Auditors Fault NCUA's Accounting
KPMG gave the NCUA an unqualified audit but found material weaknesses in the reporting and documentation methods.
Increased assessments to credit unions and investment income led the revenue of the NCUSIF to more than double last year. The fund's revenue was $949.6 million last year, compared with $395.7 million in 2008.
The 28 credit union failures cost the fund $161.7 million last year. In 2008, the 18 failures cost the fund $246.6 million. The fund ended last year with $758.7 million in reserves.
NCUA Chairman Debbie Matz said the 2008 and 2009 audits-which had been delayed because of the problems facing the corporate credit unions--came back "clean," without qualifications and indicate that the credit union community "can be assured that the agency's finances remain strong."
However, the agency's outside auditors strongly criticized some of its accounting and documentation methods. NCUA officials said the additional work load over the last year cause a delay in the audits that were released on June 14.
The NCUSIF "does not have sufficiently comprehensive policies and procedures that document control activities and monitoring functions that should be embedded and/or performed within the financial accounting and reporting process," according to the report by KPMG.
The agency lacks adequate staffing with the necessary expertise and needs to improve "the overall core competencies of key financial management and personnel," according to the audit.
In response, the agency promised to "review and refine" its internal control procedures and promised to hire additional staff to make up for some of the gaps in expertise on its current staff.
Mary Mitchell Dunn, CUNA senior vice president and deputy general counsel, said she hopes the agency makes the necessary changes because "credit unions don't want a regulator with accounting practices that are problematic."

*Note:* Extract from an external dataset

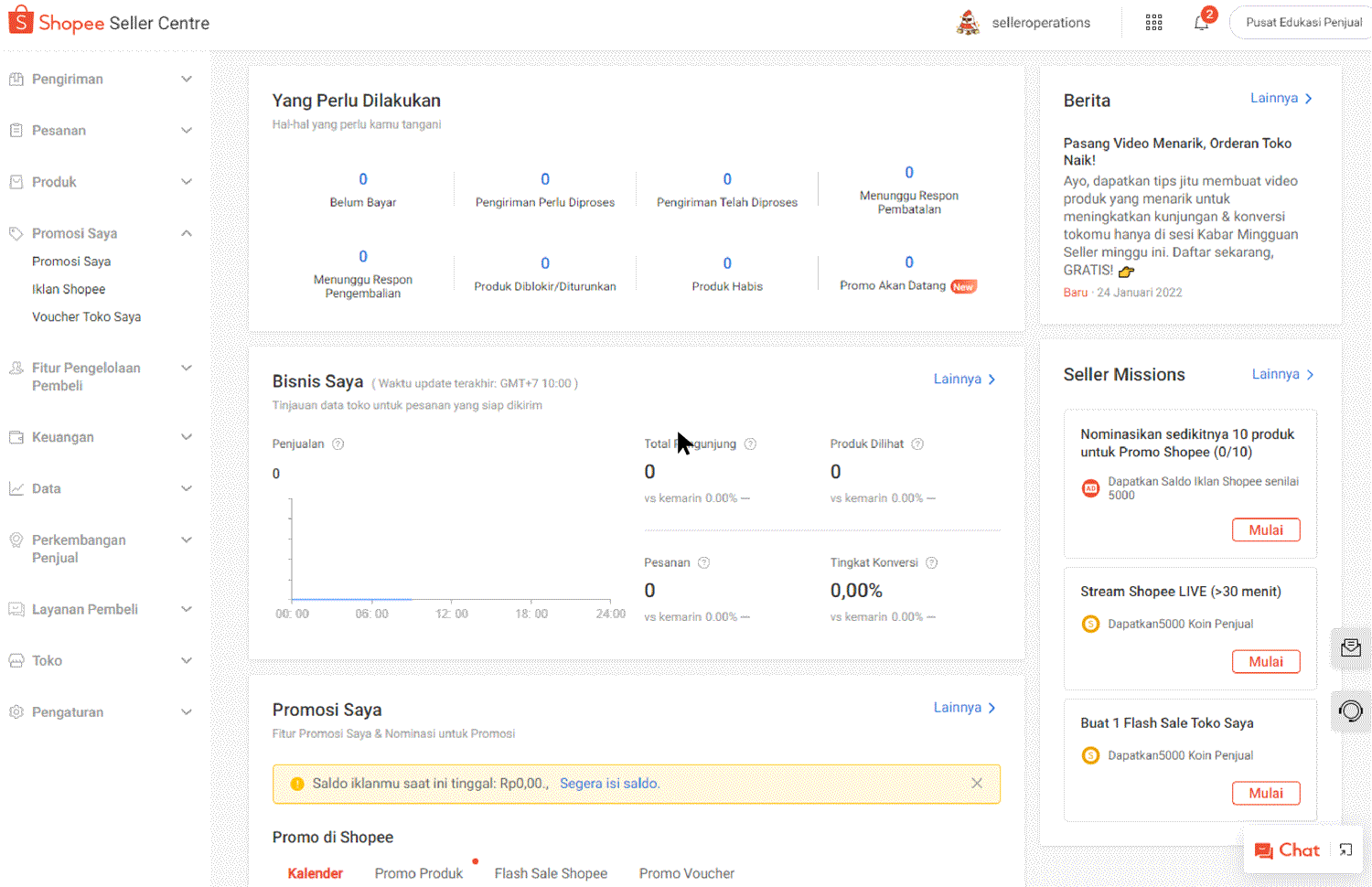Expand the Pengiriman sidebar menu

Carrie Hunt, NAFCU senior counsel and director of regulatory affairs, said the possible increase in the agency's staff size "has the potential to be a concern. We want the agency to have appropriate staffing levels, but that doesn't necessarily have to mean more personnel. They can decide to not fill certain positions to make up for the new positions being created elsewhere."
The audited report also showed that the Central Liquidity Facility, for which Congress temporary lifted the borrowing cap, had outstanding loans of $18.4 billion. The CLF approved a $10 billion advance to the NCUSIF to stabilize U.S. Central and WesCorp.?KPMG said the facility's cash flow statements were incomplete in several key areas, including not reporting $5.9 million in movement related to cash equivalents.

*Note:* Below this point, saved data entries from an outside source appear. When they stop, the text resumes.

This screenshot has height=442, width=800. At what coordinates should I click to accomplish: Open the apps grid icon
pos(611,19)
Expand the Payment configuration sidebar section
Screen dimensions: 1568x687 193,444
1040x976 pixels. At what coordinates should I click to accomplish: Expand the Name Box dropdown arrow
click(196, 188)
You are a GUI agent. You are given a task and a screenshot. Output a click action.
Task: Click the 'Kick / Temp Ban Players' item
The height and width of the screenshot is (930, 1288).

CLF President J. Owen Cole wrote the auditors that he agreed with the recommendations, and the facility has implemented the recommended changes.
Last year, the NCUA's operating fund collected $81.7 million in operating fees and had an overhead transfer rate of 53.8%. In 2008, it received $72.4 million, and the overhead transfer rate was 52%.
But KPMG said the documentation was often lax and the financial statement reviews conducted by the fund's managers "were not performed at a level of detail that would reasonably detect or identify financial statement errors and missing disclosures and, in part, the individuals performing the review did not possess adequate training and/or institutional expertise that would enable effective performance of such reviews."
The agency promised to "review controls where the availability of documentation appeared limited and strengthen processes accordingly."
The Community Development Revolving Loan Fund had $13.2 million in outstanding loans at the end of 2009, compared with $10.6 million at the end of 2008.
The audit noted that there was a "material weakness" in the way the fund handled cash and reconciled its books. These included not recording the congressional appropriation for the fund, which resulted in the understatement of cash in the fund balance by $1.2 million.
The audit used the same language to criticize the Development Loan Fund managers' financial statement reviews and expertise.
The NCUA responded that it "generally agrees," with both conclusions and has since changed its business process so receipts and disbursements are recorded in accordance with generally accepted accounting principles. The agency also promised to establish procedures which require supervisory review and approval of financial statements, journal entries and supporting documentation.